Comicidad y sentimentalidad se mezclan en estas películas a través de intrincadas interrelaciones, de tal manera que no se sabe bien dónde acaba la una y comienza la otra, como si ambas fueran las dos caras de una misma moneda, de una misma estirpe narrativa y de un mismo mecanismo de estimulación de las respuestas emocionales del espectador.
Uno ríe como llora, y por las mismas razones que llora, en los filmes de Capra, cuando éste acierta, que no es siempre, pues junto a las excelentes películas citadas, este director -nacido en Palermo, Sicilia- en 1897 y emigrado en 1903 a Estados Unidos- tiene en sus espaldas otra docena de filmes de inferior calidad.
A partir de 1950, la estrella de Capra se eclipsó. Hizo en 10 años tan sólo un par de películas anodinas, una con Bing Crosby y otra con Frank Sinatra, y en 1961 rodó su canto de cisne, Un gangster para un milagro, filme en el que junto a algunas caídas de ritmo hacia la mitad del metraje, el viejo maestro volvió por sus caminos de gloria.

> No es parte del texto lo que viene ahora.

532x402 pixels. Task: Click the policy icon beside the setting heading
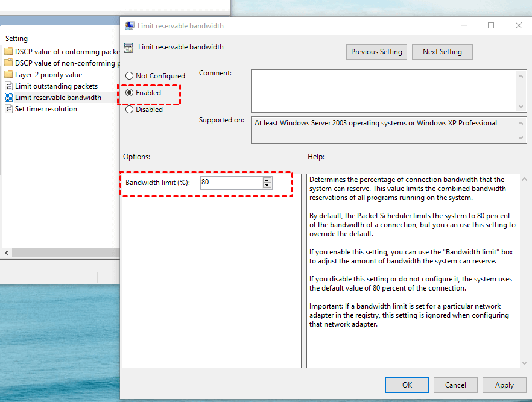click(128, 48)
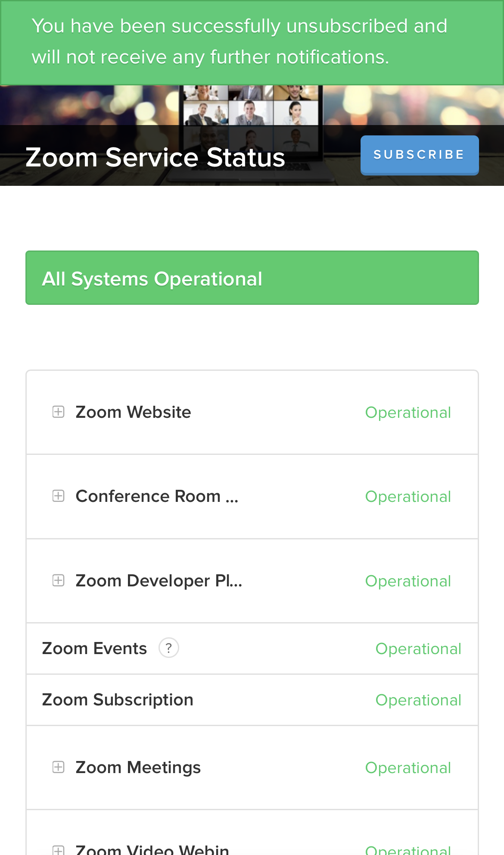This screenshot has height=855, width=504.
Task: Click Operational status for Zoom Website
Action: (408, 413)
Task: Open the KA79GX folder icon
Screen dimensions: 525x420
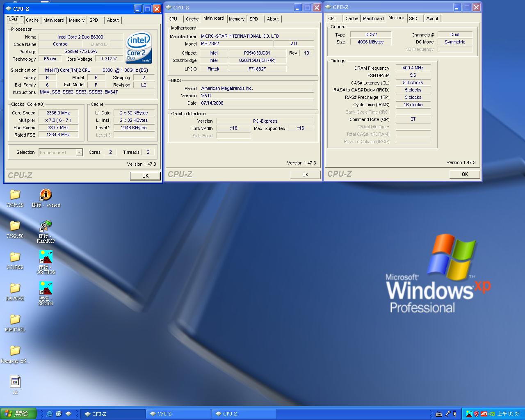Action: point(15,288)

Un gangster para un milagro es un filme donde el inconfundible estilo de Capra, es decir, el explosivo contraste entre la farsa torrencial y la comedia sentimental serena, vuelven a fundirse con sorprendentes aciertos. El balance global de la película es bastante satisfactorio, porque las caídas de ritmo a que he aludido están compensadas por las espectaculares, y a veces graciosísimas, aceleraciones que elevan con maestría el voltaje cómico de la historia, de las situaciones y, sobre todo, de los personajes.
En lo que respecta a los personajes, Capra se esmera y propone una colección de tipos en el borde mismo del disparate, pero que gracias a su sentido de la mesura no se vienen abajo. Por el contrario, se mantienen intactos, en la cuerda floja, entre el ternurismo y el esperpento, entre el melodrama y el cuento de hadas. Por ejemplo, la creación de Peter Falk, una especie de gánster parlanchín, irritable y de fondo angelical, es tal vez el mejor trabajo de este excelente actor, que casi se hace con el protagonismo total del filme, a costa de un Glenn Ford y una Bette Davis que, aun actuando a la perfección, difícilmente logran dar la réplica a un Falk en vena de histrión genialoide.
Un gánster para un milagro se emite esta noche en La clave.